▸ **Task objective**:
Rewrite the items starting at the line that contains "This screenshot has width=746, height=376." and ending with the last item, replacing "blue" with "red" and leaving everything else unchanged.

▸ **Working data**:
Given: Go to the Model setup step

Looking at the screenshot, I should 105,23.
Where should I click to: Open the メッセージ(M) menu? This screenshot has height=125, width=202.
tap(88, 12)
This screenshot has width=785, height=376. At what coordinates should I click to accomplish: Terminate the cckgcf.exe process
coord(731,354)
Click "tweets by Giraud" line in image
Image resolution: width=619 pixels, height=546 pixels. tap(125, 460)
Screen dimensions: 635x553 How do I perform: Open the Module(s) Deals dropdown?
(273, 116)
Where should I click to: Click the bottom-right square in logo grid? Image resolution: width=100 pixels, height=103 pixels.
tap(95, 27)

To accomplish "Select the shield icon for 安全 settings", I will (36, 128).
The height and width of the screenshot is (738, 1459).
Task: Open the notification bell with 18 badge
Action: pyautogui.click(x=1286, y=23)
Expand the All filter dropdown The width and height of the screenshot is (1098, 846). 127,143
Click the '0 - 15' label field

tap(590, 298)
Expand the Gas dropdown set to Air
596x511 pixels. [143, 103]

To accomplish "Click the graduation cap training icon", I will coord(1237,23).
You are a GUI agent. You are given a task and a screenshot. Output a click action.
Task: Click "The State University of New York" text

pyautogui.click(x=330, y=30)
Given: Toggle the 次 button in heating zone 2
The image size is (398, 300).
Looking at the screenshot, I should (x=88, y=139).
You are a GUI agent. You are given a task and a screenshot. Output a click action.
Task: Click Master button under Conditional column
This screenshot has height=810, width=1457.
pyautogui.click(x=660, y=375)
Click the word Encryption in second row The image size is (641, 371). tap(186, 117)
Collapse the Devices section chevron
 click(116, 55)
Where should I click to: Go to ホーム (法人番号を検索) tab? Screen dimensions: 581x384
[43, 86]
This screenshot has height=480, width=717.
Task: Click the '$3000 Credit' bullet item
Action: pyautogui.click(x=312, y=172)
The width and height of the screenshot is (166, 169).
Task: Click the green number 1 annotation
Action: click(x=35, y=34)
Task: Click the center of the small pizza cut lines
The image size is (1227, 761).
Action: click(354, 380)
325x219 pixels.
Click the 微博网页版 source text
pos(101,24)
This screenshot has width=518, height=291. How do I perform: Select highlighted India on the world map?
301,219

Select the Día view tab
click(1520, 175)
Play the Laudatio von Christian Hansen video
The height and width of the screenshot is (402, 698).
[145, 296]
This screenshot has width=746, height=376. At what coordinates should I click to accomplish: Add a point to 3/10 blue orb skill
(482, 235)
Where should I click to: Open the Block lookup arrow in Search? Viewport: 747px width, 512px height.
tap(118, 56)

▸ **Output of the exercise**:
This screenshot has width=746, height=376. At what coordinates should I click to accomplish: Add a point to 3/10 red orb skill
(482, 235)
Where should I click to: Open the Block lookup arrow in Search? Viewport: 747px width, 512px height.
tap(118, 56)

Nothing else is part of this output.